If the goal is to remove nova resource from default search results could we simply remove this namespace from the defaults or at least set configure $wgCirrusSearchNamespaceWeights for nova resources at a lower value ?

I think we softly decided that completely getting rid of Nova Resource pages from search would be non-optimal due to SAL and potentially useful project pages. We do want to squash the instance pages however which the template based de-boost should mostly do. I've set them to 1% now.

I don't think we should boost Nova Resource over main namespace. That may be a leftover from before the Tool Labs help was moved into the Help namespace.

Also, it looks like that deleted instances do not have the templates you've set in the boost-templates system message. These pages don't have any templates, they'll be hard to de-boost with boost-template.

The namespace filters turned out to be a bug, any wiki with more than one content namespace was having the main namespace de-boosted by 95%. A default search for mediawiki on wikitech now looks a whole lot better. I'm not sure if there is any need to exclude nova resource pages from the search now, but hard to say.

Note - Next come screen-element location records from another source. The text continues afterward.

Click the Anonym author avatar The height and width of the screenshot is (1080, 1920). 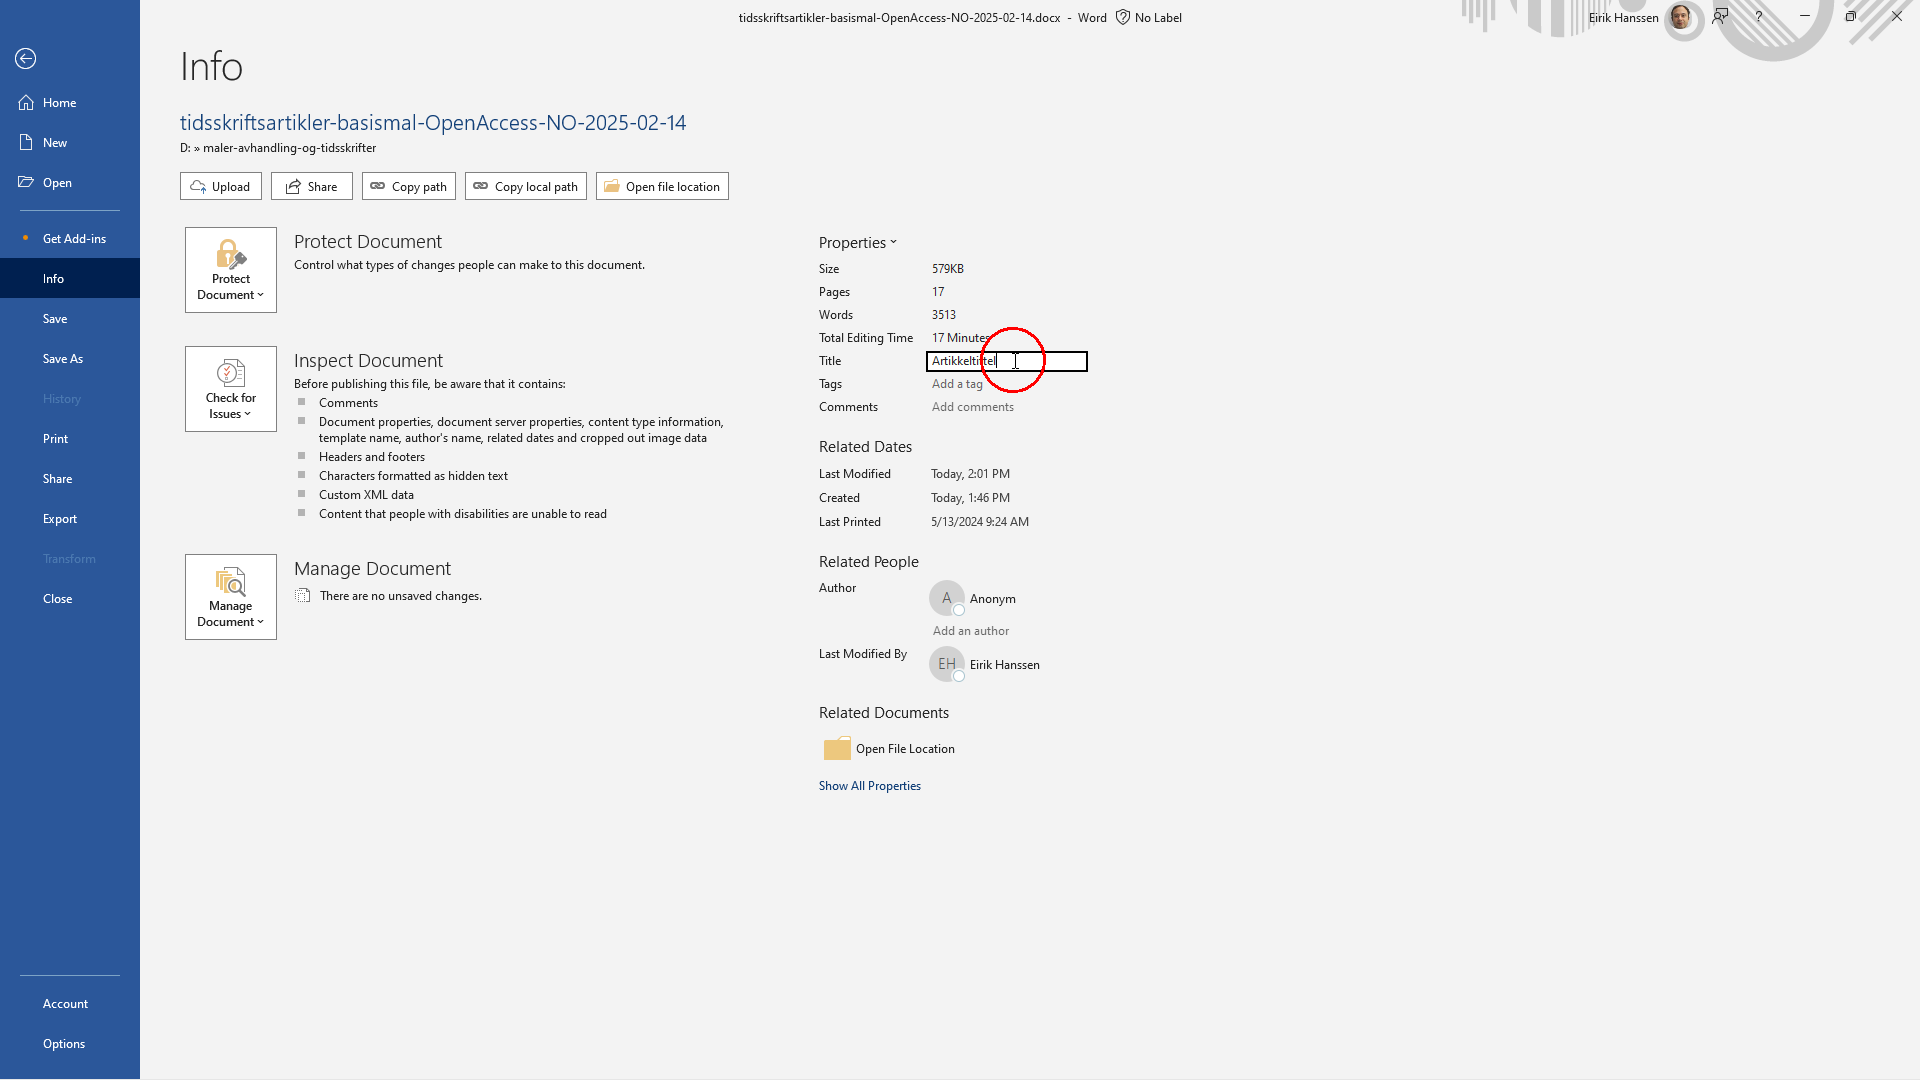[946, 598]
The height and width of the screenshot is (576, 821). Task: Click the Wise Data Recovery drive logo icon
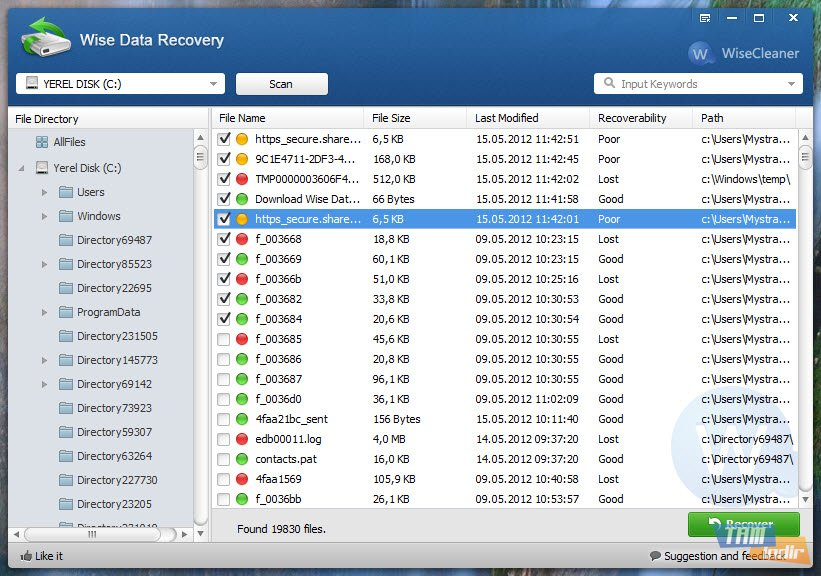(x=43, y=38)
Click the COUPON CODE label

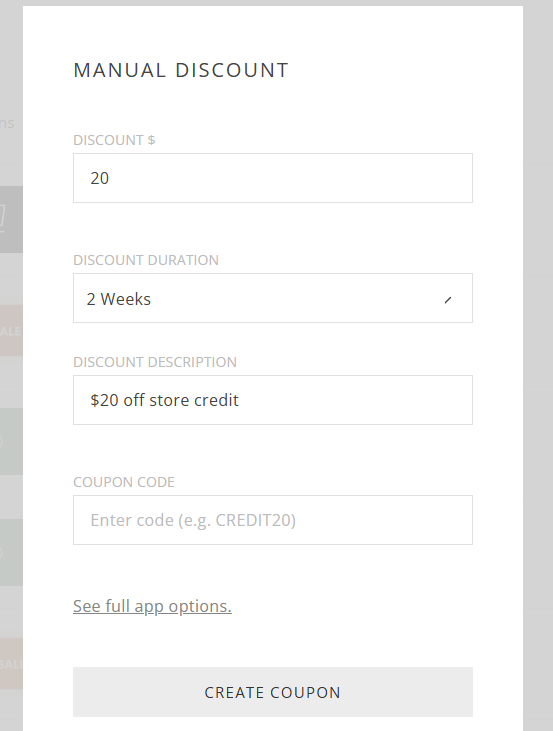[x=124, y=482]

Fixed in https://gerrit.wikimedia.org/r/269168

We do want to squash the instance pages however which the template based de-boost should mostly do. I've set them to 1% now.

Turning them into less horribly arranged status info and more autogenerated documentation would be nice. E.g. how do I SSH into the machine? How do I make it available from the internet? Whom to contact if it does not come up? How do I set hiera rules? Surfacing information like that at the point of need would be better than having to search for it.

Search results are looking pretty good now that the deboosting is in place and the bug that @EBernhardson found with multiple content namespaces has been fixed. Should we call this one done?

bd808 claimed this task.

A search for "puppet" is now not showing any Nova Resource pages in the first 20 results and only 1 (Nova Resource:Puppet) in the first 50.